6 | Even though you’re disappointed, it’s ultimately a great sign about your character that you didn’t get cast on that reality show

You don’t want to be a reality show-worthy type.

7 | You don’t have to worry about your kid going goth unless he is under 130 pounds or over 240

Frankly, I’m surprised Hot Topic sells clothes in any size that isn’t XXS or XXL.

8 | A politician’s passion towards anti-gay rights legislation is directly proportional to his odds of being caught having gay sex in a public bathroom

Whenever you see a headline that a politician got caught cheating on his wife with a man, you can guarantee about five paragraphs into the article it’ll discuss how he authored legislation against gay marriage.

9 | Either all of the Cheez-Its are left in the box or none are

No where in this world does a half-full box of Cheez-Its exist.

10 | Unfortunately for all, the amount of TV news programming now vastly exceeds the amount of news

There’s one hour’s worth of news a day: 30 local, 30 national.
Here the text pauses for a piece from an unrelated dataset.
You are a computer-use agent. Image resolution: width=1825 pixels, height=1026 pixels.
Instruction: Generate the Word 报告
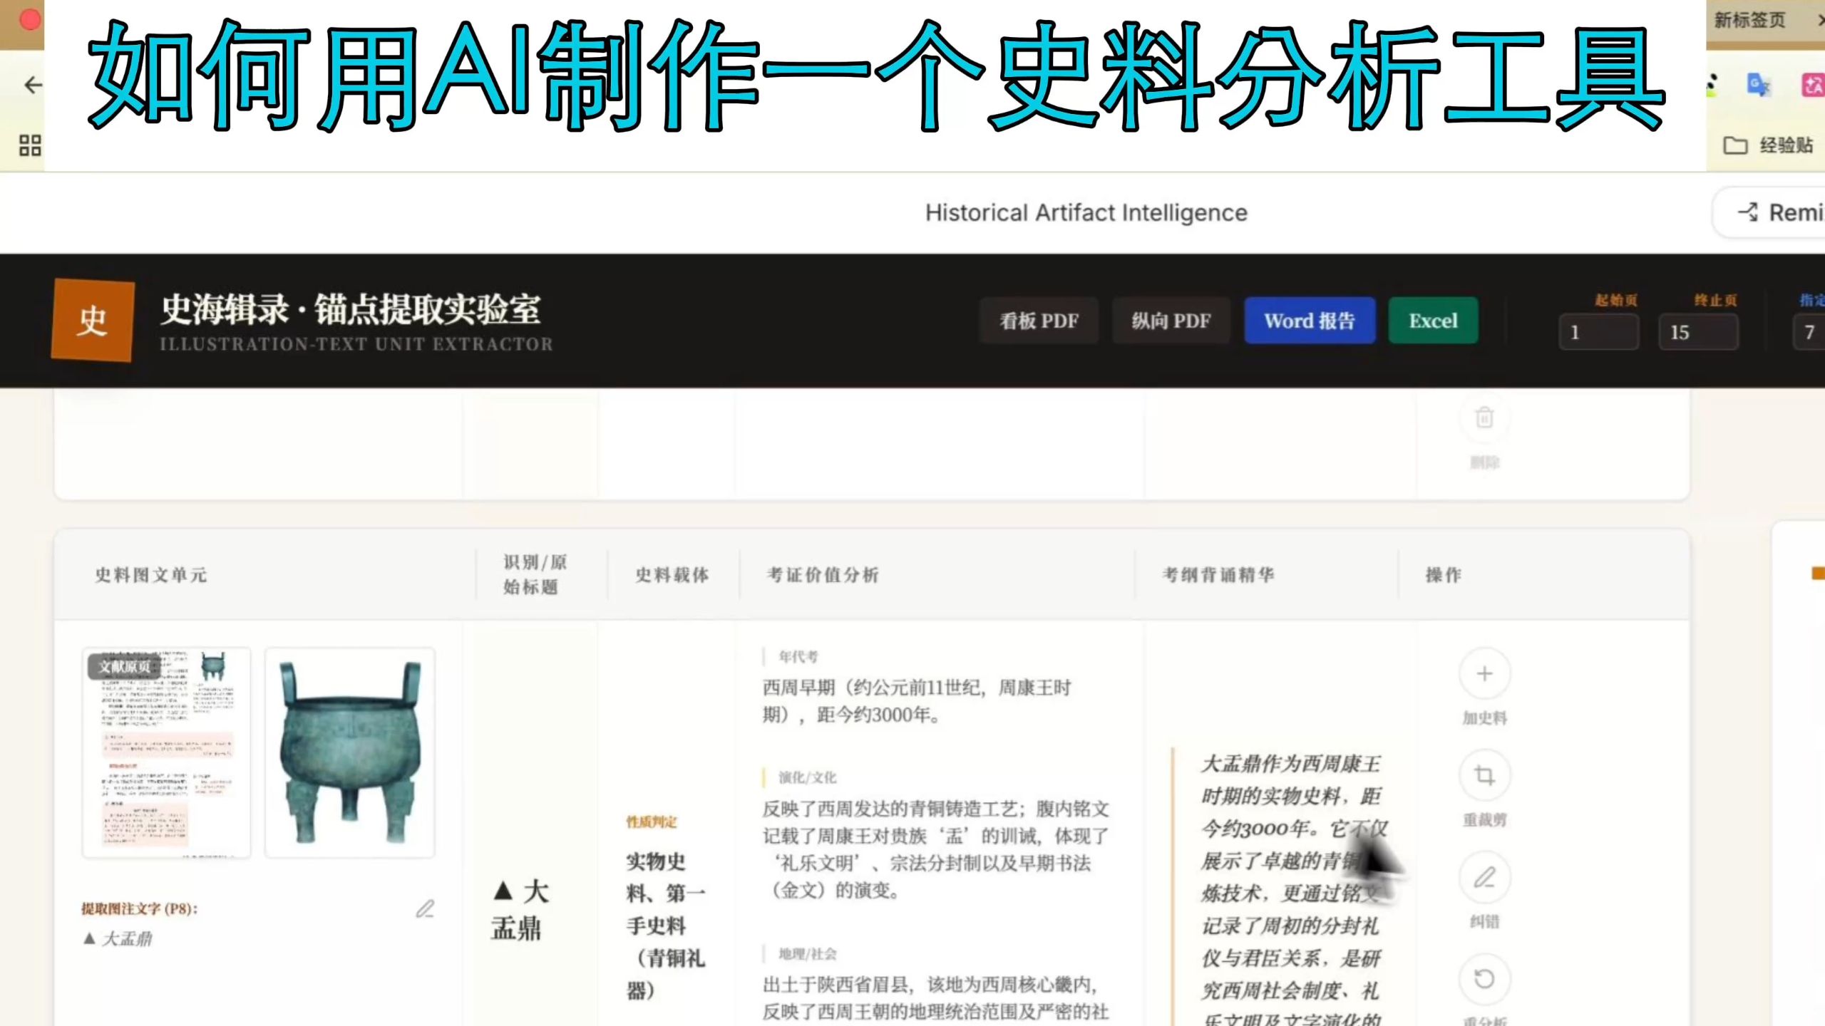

Everything else is just pundits screaming, hoping to be loud and contrarian enough to get their own show and/or seven-figure book advance.

11 | If given the choice between waiting in two airport security lines, the one you choose will move slower… unless there’s a family with kids in the other line, then that one will move slower

An axiom to this: You can substitute “an over-50 couple, neither of whom speaks English” for the family with kids. A second axiom: If the family with kids has greater than 0.5 strollers with them, everyone behind them will miss their flights.